Restate word for word the lines of the records below, starting at the line that contains "The image size is (460, 455)." and ending at the line that contains "Collapse the sidebar with the menu icon", with both of those lines included and nothing else.

(Items from a data source)
↓

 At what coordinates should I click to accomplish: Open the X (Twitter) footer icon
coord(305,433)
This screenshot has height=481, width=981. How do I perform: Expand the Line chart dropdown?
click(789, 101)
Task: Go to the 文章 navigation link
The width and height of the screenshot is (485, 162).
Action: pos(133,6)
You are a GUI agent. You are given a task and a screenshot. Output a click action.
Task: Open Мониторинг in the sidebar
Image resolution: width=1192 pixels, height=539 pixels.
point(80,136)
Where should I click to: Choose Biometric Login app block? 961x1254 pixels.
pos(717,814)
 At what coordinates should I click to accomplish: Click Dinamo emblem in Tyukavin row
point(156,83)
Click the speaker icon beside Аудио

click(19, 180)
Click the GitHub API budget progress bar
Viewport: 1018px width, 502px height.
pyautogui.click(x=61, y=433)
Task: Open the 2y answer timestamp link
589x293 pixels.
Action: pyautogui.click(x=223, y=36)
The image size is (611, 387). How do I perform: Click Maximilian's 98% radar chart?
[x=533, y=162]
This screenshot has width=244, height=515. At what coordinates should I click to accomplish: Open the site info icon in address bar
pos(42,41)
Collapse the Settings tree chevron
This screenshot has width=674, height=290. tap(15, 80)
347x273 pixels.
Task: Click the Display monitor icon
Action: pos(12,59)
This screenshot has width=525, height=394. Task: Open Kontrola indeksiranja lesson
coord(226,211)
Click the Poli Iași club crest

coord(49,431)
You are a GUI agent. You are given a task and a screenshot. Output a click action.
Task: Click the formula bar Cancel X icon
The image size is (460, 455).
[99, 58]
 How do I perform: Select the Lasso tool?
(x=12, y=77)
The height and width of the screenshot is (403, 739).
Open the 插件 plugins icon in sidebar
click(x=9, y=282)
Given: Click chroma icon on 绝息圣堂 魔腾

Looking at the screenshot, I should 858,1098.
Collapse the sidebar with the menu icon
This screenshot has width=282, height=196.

↑

**Exercise response**
The image size is (460, 455).
[99, 58]
 How do I perform: Select the Lasso tool?
(x=12, y=77)
The height and width of the screenshot is (403, 739).
Open the 插件 plugins icon in sidebar
click(x=9, y=282)
Given: Click chroma icon on 绝息圣堂 魔腾

Looking at the screenshot, I should 858,1098.
Collapse the sidebar with the menu icon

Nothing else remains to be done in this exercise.